Lifeboat Ethics: the Case Against Helping the Poor by Garrett Hardin. Hardin argues that the earth can only supply a finite number of resources rather than an infinite number of resources. He uses the example of World Food Banks and Immigration as evidence to support his argument.
The argument that Hardin makes is true because he says that when a developed country helps an undeveloped country it causes more harm than good. He uses the analogy of a lifeboat to represent a developed country and when a lifeboat helps more people than it can hold, it causes more destruction than it should of. This is just like how it works for a developed country. For examples the World Food Banks are meant to help countries especially third world country in cause of a crisis. Hardin explains that if a country like the United States was to help a country like India during a time of need India would not learn how to fend for themselves. India would be banking on the World Food Bank to help them and they would not learn to prepare for a disastrous event and they would be dependent on outside resources rather than their own resources.

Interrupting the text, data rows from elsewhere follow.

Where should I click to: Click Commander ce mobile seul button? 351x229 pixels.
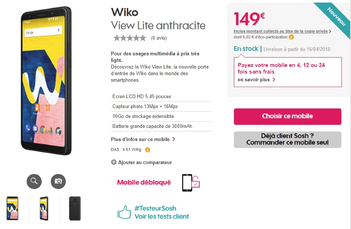287,139
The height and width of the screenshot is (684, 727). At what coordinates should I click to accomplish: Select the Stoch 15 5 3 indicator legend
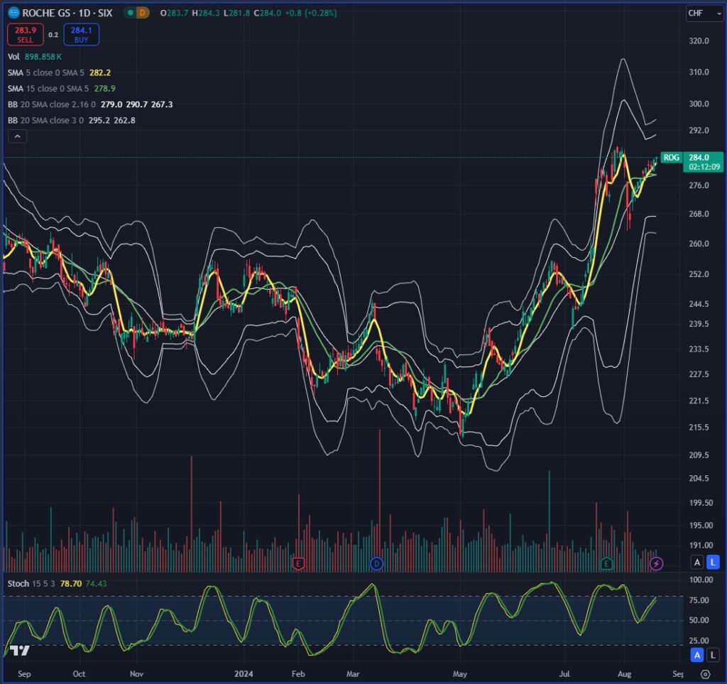click(30, 583)
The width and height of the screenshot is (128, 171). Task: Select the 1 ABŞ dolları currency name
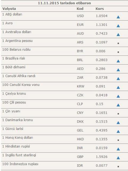coord(12,14)
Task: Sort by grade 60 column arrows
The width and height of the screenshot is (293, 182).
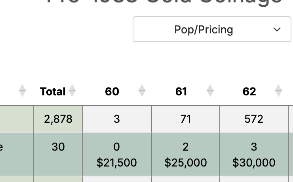Action: click(142, 91)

The World Food Banks would also cause an increase in population. An increase in food causes an increase in population growth. If there is a shortage of food like a famine population tends to go down, so if a well industrialized country participates in the World Food Bank they are just causing more harm than good because they are creating more people to help and that would cause more food to be donated. This idea goes back to the lifeboat because when a lifeboat helps more people than it could hold it just caused more destruction. To back up the argument of more food causing more people to be born Hardin uses the statics to say that United States of America has a population increase at rate of 0.8 percent while a country like Thailand or Morocco has a population increase of 3.3 percent. In the end a country like the United States will not be able to keep up the all the country that need help because the population in Thailand or Morocco would be increasing faster than the United States of America. Many people who are for the Food Banks argue that we should help people in need because as Hardin puts it is the “Christian ideal of being Our brother’s keeper”.
With immigration Hardin states that many Americans are guilty of “bigotry “ because many say that immigrates should leave, but they forget that if someone is not Native American decent they are immigrants as well because immigrants took the land from Native Americans. He uses the chain reaction of since America is really Native America land the money that Americans make on land really belongs to Native Americans.
In the End the Lifeboat Ethics: the Case Against Helping the Poor causes one to think if it is really necessary to help other countries than your own because one might be doing more harm than good.